Sounds like you are doing a great job with your kids.
CorpCityGrl
by Ruby Member on Nov. 28, 2016 at 4:01 PM

I would not pretend. That's just disappointing and gives them false hopes and expectations. Just keep doing what you're doing - telling them that they should be grateful for presents and it's not about the stuff but the thought. If they want to contact him, why not let them write him a letter or an email (whichever way you usually contact him) and leave it at that.

SDmomma-3
by Ruby Member on Nov. 28, 2016 at 4:01 PM
I would say keep doing what you've been doing.
Anonymous
by Anonymous 2 on Nov. 28, 2016 at 4:03 PM
Your children know the bad gifts are a sign of your ex's total lack of care. I think they want to test the waters with a gift list.

ETA: This is one of those rare times that being thankful for what you get doesn't apply. It's unrealistic to tell them to be thankful for the symbols of their father's lack of knowledge about his own children.
Lulu-mama
by on Nov. 28, 2016 at 4:03 PM
As tempting as it is, do not cover for him. Try your hardest to get a list of things that your kids would actually like to him. Perhaps Facebook, or family could help you get a current phone number for him? Is he not paying child support?
Anonymous
by Anonymous 3 on Nov. 28, 2016 at 4:07 PM
Please don't pretend their father cares. That would hurt so much more in the long run...
happymommy1105
by Platinum Member on Nov. 28, 2016 at 4:10 PM
I tell my oldest son "I have a number for your dad but he doesn't answer it. You can try to call it." I don't have a valid address for him. I don't know where he lives or what he is doing.

Every once in awhile- he sends me an email. But even then it's full of crazy crap that would hurt my son more to if he knew.

His dad has always been gone. He goes to therapy for abandonment issues from it.

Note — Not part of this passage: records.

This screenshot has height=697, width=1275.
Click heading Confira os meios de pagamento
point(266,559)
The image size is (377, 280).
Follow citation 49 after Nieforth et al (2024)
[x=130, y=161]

I would suggest some therapy and to just keep reassuring them that they are loved. Tell them the truth.
Anonymous
by Anonymous 4 on Nov. 28, 2016 at 4:11 PM


Quoting CorpCityGrl:

I would not pretend. That's just disappointing and gives them false hopes and expectations. Just keep doing what you're doing - telling them that they should be grateful for presents and it's not about the stuff but the thought. If they want to contact him, why not let them write him a letter or an email (whichever way you usually contact him) and leave it at that.


Mrs.ChuckBass
by Platinum Member on Nov. 28, 2016 at 4:13 PM
What a dick!
I wouldn't want to cover for him but I would, because my babies come first
Anonymous
by Anonymous 5 on Nov. 28, 2016 at 4:16 PM
I agree with this. Once my dad left a box of the most random gifts, I felt then that he didn't do it because he cared but just because he wanted to look good to his mom.

Quoting Anonymous 2: Your children know the bad gifts are a sign of your ex's total lack of care. I think they want to test the waters with a gift list.

ETA: This is one of those rare times that being thankful for what you get doesn't apply. It's unrealistic to tell them to be thankful for the symbols of their father's lack of knowledge about his own children.